Source document:
[Start of section]
The exit from Hilton is perhaps the most telling move. Hilton had been a core holding for Pershing Square, a real-world asset play that fit Ackman's historical preference for undervalued, operationally challenged companies that could be improved through activist pressure and strategic guidance. The decision to exit entirely suggests that Ackman has concluded the hotel company's upside is limited, or that capital can be deployed more productively in growth-oriented technology plays. It's a notable shift in emphasis from the value-and-operations playbook that built Pershing Square's reputation.
These portfolio moves arrived at a moment when investor sentiment on mega-cap technology stocks was fragmenting. Some investors were rotating out of the "Magnificent Seven" stocks that had dominated market gains, while others doubled down on the belief that artificial intelligence would drive returns for years to come. Ackman's choices place him squarely in the latter camp, but with a specific preference: he's backing the company that has locked in a partnership with the technology that everyone is trying to figure out how to monetize.
The rebalancing also reflects a broader divergence among elite investors about which technology companies are best positioned for the AI era. Different investors are making different bets, and those bets are being made with real capital and real conviction. Ackman's moves suggest he believes Microsoft has the clearest path to translating AI innovation into durable competitive advantage and shareholder returns. Whether that conviction proves correct will become clear over the next several years, as the market tests whether the AI boom can sustain the valuations and growth expectations that have been priced into these stocks.
Notable Quotes
Ackman is bullish on Microsoft as OpenAI's primary commercial partner— Pershing Square portfolio positioning, Q1 2026
The Hearth Conversation Another angle on the story
Why would Ackman buy Microsoft during a sell-off rather than wait for a better entry point?
[End of section]
The data:
[Start of section]
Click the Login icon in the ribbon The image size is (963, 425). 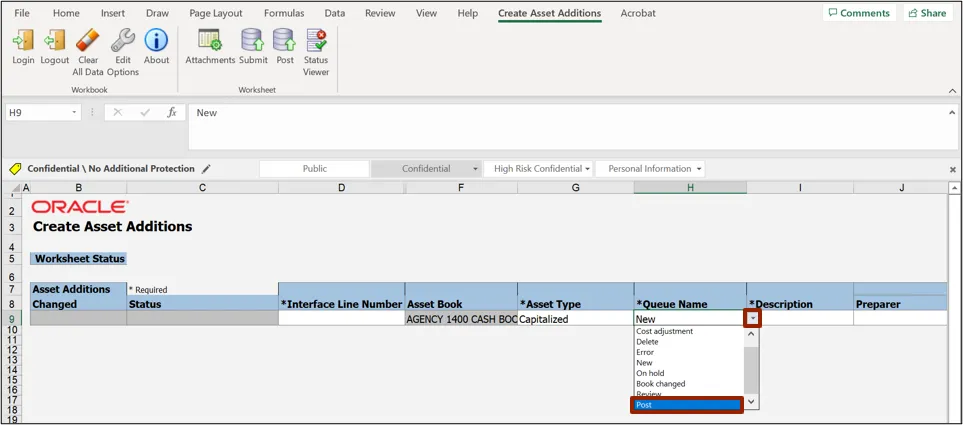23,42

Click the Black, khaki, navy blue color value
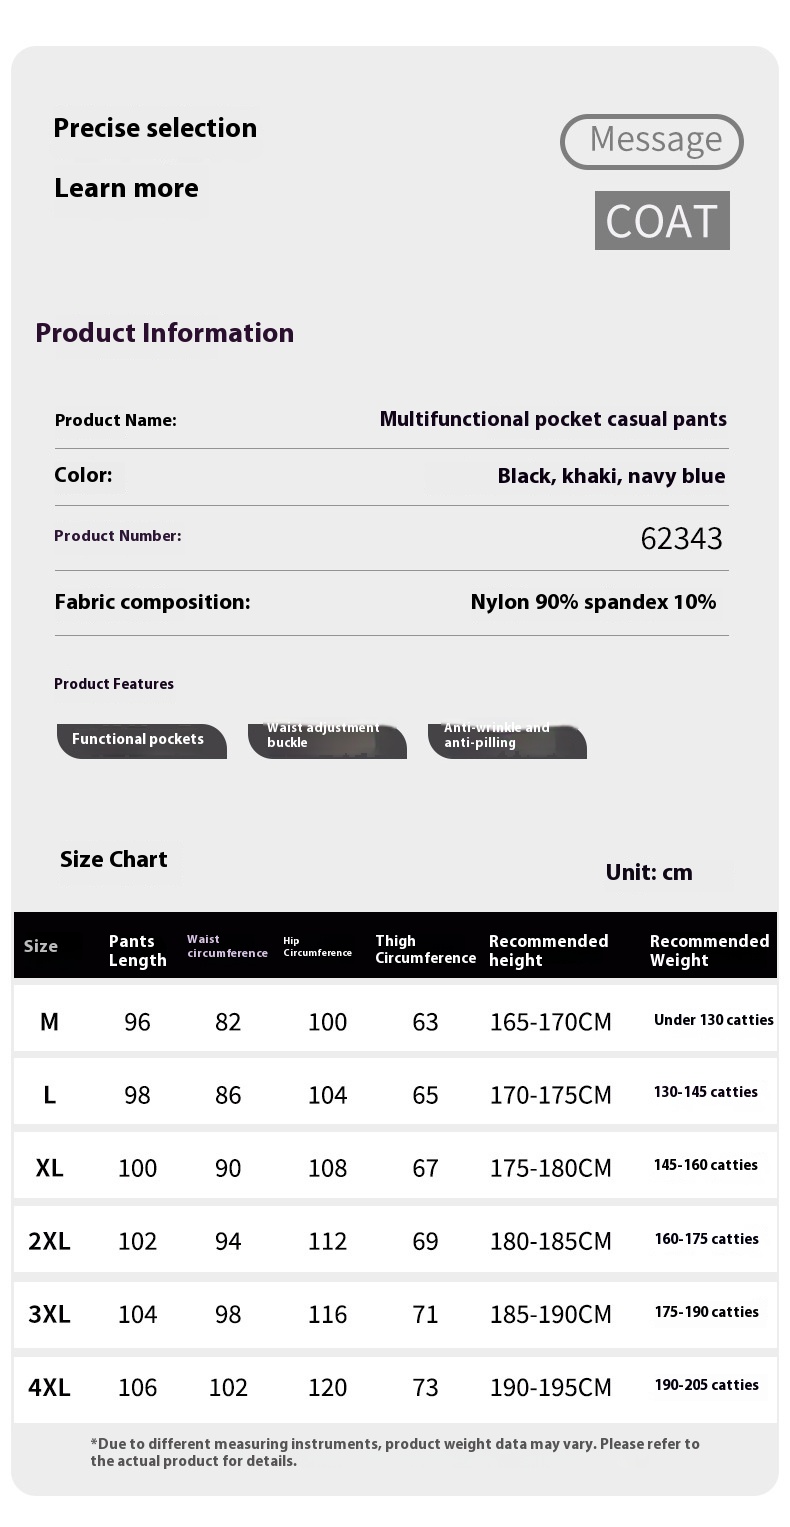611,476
[End of section]
[Start of section]
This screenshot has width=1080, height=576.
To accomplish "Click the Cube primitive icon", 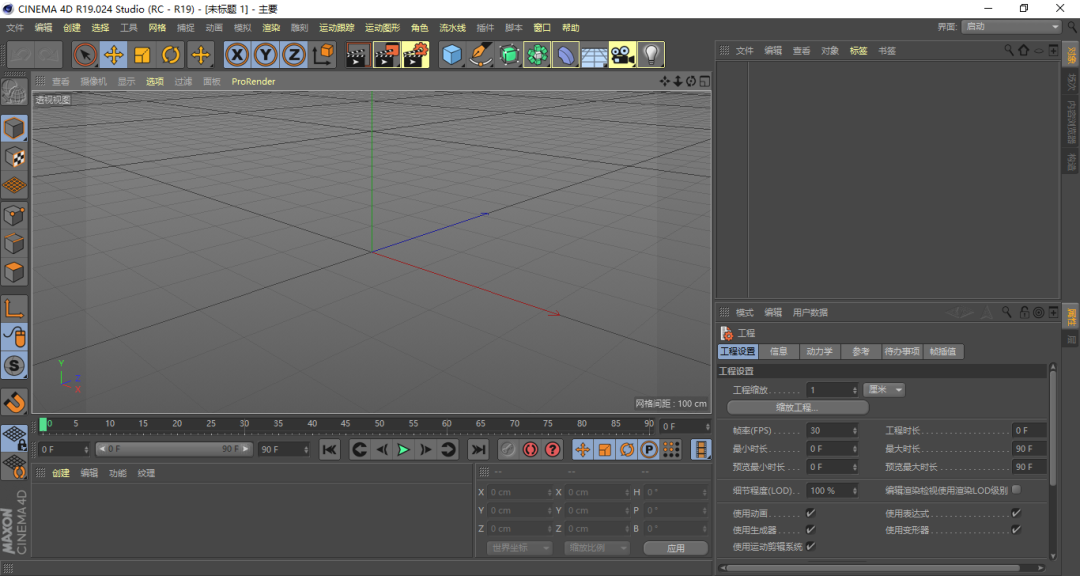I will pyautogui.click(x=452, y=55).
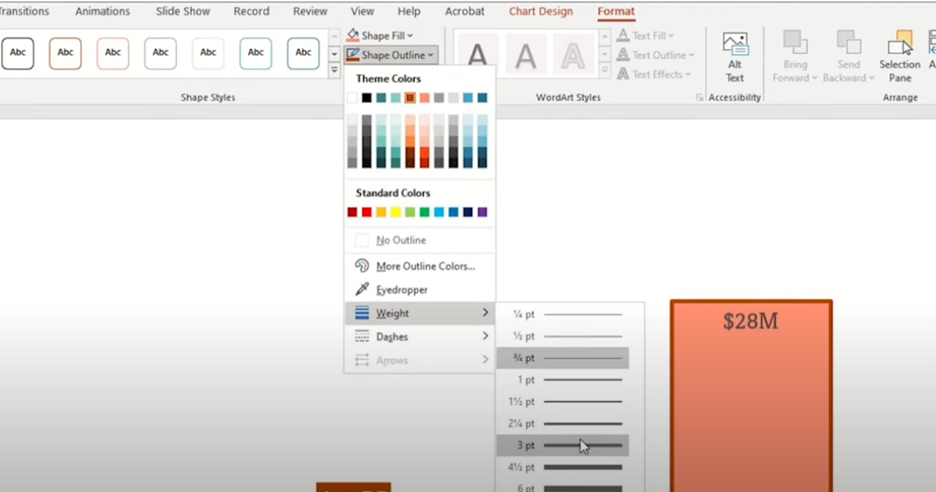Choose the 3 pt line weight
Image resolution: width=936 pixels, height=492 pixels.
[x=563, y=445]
[End of section]
Task to complete: Print the part of the Pershing Square passage between "Notable Quotes" and "better entry point?", inclusive.

Exercise result:
Notable Quotes
Ackman is bullish on Microsoft as OpenAI's primary commercial partner— Pershing Square portfolio positioning, Q1 2026
The Hearth Conversation Another angle on the story
Why would Ackman buy Microsoft during a sell-off rather than wait for a better entry point?